Gendarme, greffier et juge

Retour au site
16 mai 2023
L’ordonnance du 8 février 2023 (n° 2023-77, relative à l’exercice en société), impose aux SEL(1) d’adresser à l’Ordre, une fois par an, « un état de la composition de (leur) capital social, des droits de vote afférents, ainsi qu’une version à jour de (leurs) statuts… et les clauses de toute convention portant sur l’organisation et les pouvoirs des organes de direction, d’administration ou de surveillance… ».

Fin 2022, le nombre de SELARL inscrites à l’Ordre a dépassé les 12 000, auxquelles s’ajoutent quelque 500 SELAS et 850 SPFPL1. C’est donc un travail de contrôle colossal qui est demandé à l’Ordre… une mission de « greffier bis », identique à celle des greffiers des tribunaux de commerce qui contrôlent toutes les sociétés commerciales… y compris les SEL.

L’ordonnance du 19 juillet 2021 (n° 2021-961, relative à la certification périodique) et son décret du 12 mai 2022 (composition et fonctionnement du Conseil national de la certification), ont également transféré d’importantes charges administratives à l’Ordre. D’un côté, il doit contrôler le respect de l’obligation de certification et, de l’autre, participer à l’élaboration de la stratégie et du déploiement de la certification. Là encore, il s’agit d’un accroissement considérable de formalités administratives, financé par la cotisation ordinale !

La liste des charges confiées à l’Ordre au cours des deux dernières décennies est longue. Certaines font suite à une réglementation clairement établie, d’autres improvisées (de bonne foi) par des conseils départementaux (contrôle des nouvelles installations, vérification de l’assurance RCP, surveillance du DPC, AFGSU…).

Toutes ces actions n’ont strictement rien à voir avec la mission que la loi a confiée aux ordres professionnels : contrôler l’accès à la profession en surveillant les qualités requises chez le professionnel pour l’inscrire au Tableau, et assurer le respect de la déontologie, charpente morale de l’exercice médical. Cette mission ne signifie pas une surveillance rapprochée de chaque praticien. Ce n’est pas parce que le manquement à l’obligation de formation continue serait déontologiquement fautif, par exemple, que l’Ordre doive contrôler – chez chaque praticien – le respect de cette obligation.

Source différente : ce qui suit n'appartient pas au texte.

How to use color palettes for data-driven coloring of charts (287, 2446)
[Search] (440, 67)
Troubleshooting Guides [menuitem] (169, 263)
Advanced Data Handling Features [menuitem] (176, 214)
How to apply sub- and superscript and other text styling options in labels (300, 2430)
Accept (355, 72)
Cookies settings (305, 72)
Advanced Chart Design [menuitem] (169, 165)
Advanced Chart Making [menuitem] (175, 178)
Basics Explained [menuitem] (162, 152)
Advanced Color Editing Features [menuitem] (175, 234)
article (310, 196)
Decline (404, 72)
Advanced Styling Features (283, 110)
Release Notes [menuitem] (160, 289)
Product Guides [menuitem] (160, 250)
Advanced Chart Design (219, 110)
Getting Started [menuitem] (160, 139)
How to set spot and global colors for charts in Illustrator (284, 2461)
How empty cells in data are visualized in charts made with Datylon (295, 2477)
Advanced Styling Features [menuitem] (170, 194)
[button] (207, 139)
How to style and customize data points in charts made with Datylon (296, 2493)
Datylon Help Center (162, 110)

Parce que si le praticien qui n’a pas payé ses cotisations sociales à l'URSSAF est parfaitement condamnable par l’Ordre2, tout comme celui qui ne paie pas son prothésiste3, l’Ordre ne vient pas pour autant contrôler la comptabilité de chaque cabinet dentaire !

La mission éthique de l'Ordre se trouve noyée sous les flots paperassiers

Avec la multiplication et la lourdeur des tâches administratives transférées à l’Ordre ces vingt dernières années, où il devient tour à tour gendarme, greffier ou juge, sa mission éthique se trouve noyée sous les flots paperassiers. Son rôle déontologique est de plus en plus voilé par des contraintes bureaucratiques lourdes, que l’État crée sans les assumer et dont il exige l'exécution par l'Ordre en les finançant à travers les cotisations des chirurgiens-dentistes.

Marc Sabek, 1er vice-président 

 

1. SEL (société d’exercice libéral), SELARL (société d’exercice libéral à responsabilité limitée), SELAS (société d’exercice libéral par action simplifiée), SPFPL (société de participation financière de profession libéral ou holding).

2. Conseil d’État, 19 février 2003, n° 224875.

3. Conseil d’État, 6 juin 2001, n° 208105.